// SPDX-License-Identifier: GPL-3.0-only
// RLX — versatile ML compiler + runtime.
// Copyright (C) 2026 Eugene Hauptmann, Nataliya Kosmyna.
// ─── Batched dense LU + solve, f32, one threadgroup per system ─────
//
// Workload shape that motivates this kernel:
// A: [B, n, n] — B independent dense systems
// b: [B, n] — per-system RHS
// x: [B, n] — per-system solution
// with B in the thousands and n in 10..NMAX — the eda-mna Monte-Carlo
// case after the per-draw MNA system is batched along axis 0.
//
// One MLX threadgroup handles one system. Each thread owns one row.
// Capacity bound: A_local + b_local must fit in threadgroup memory
// (32 KB on M-series). At f32 that's n² + n ≤ 8192 floats ⇒ n ≤ 90.
//
// **Algorithm:** Doolittle LU **with partial pivoting**, then forward
// + back substitution. Per-step pivot: tid 0 scans column k for the
// row with maximum |A[i,k]|, swaps that row with row k, then all
// threads cooperate on the rank-1 elimination. The pivot search +
// swap is serial on tid 0 — for n ≤ NMAX this is O(n) work per step
// against O(n) threads doing real elimination work in parallel after
// the barrier, so the serial bit is bounded and not the bottleneck.

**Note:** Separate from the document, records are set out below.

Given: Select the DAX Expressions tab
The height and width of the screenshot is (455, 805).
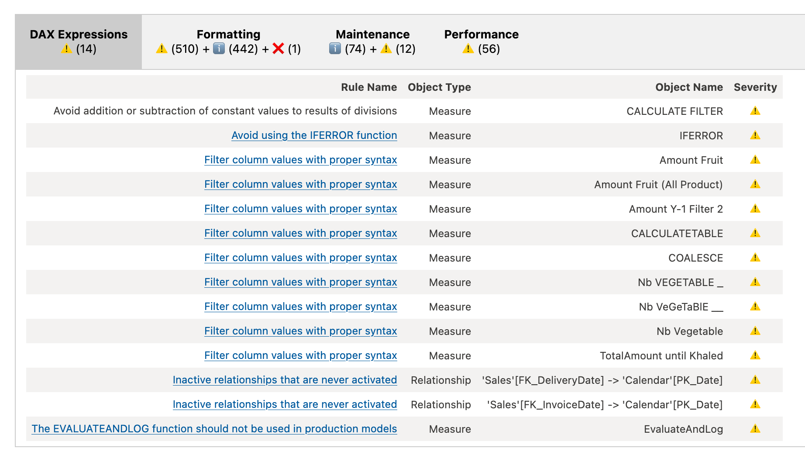Looking at the screenshot, I should coord(79,41).
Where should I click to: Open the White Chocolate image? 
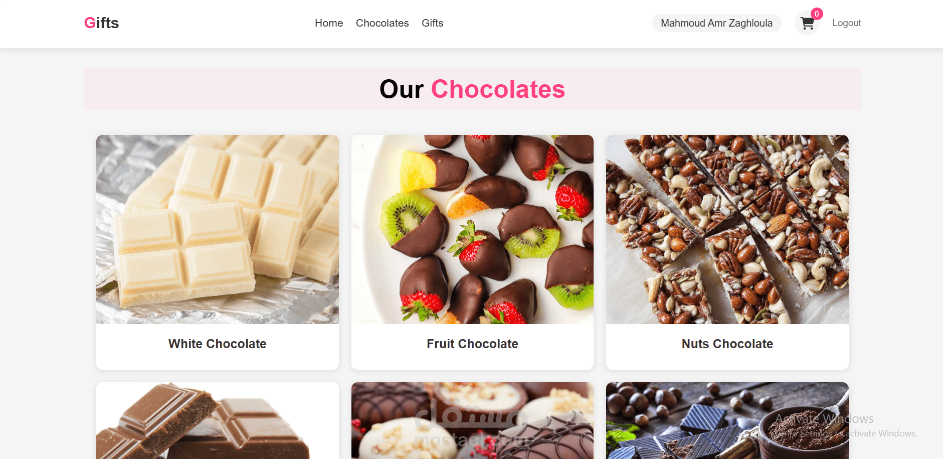(218, 229)
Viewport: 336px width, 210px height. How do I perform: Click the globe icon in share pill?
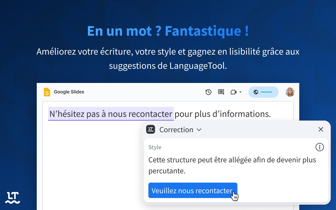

// (For larger n a SIMD-reduction argmax would matter; out of scope
// for this kernel.)
//
// MLX dispatch contract (set on the host side):
// grid = (B, 1, 1)
// threadgroup = (n, 1, 1)
//
// MLX-binding contract:
// • Source is the **body** of the kernel function. MLX wraps it in
// `[[kernel]] void custom_kernel_<name>(...)` with parameters
// auto-generated from input/output names + dtypes.
// • Inputs `A`, `b` are bound as `const device float*` (row-major
// contiguous; ensure_row_contiguous=true on the host).
// • Output `x` is bound as `device float*`.
// • Because the source mentions `A_shape`, MLX also auto-injects
// `const constant int* A_shape` — we read n and B from there.
// • Built-ins `thread_position_in_threadgroup` and
// `threadgroup_position_in_grid` are auto-detected and added with
// the right `[[…]]` annotations.
// • `NMAX` is supplied via the `header` arg as a #define so the
// threadgroup-memory sizes are fixed per-dispatch-shape.
#ifndef NMAX
#define NMAX 64
#endif
// ── Workspace ────────────────────────────────────────────────────
threadgroup float Aloc[NMAX * NMAX];
threadgroup float bloc[NMAX];
// Single-slot threadgroup scratch for the per-step pivot row index.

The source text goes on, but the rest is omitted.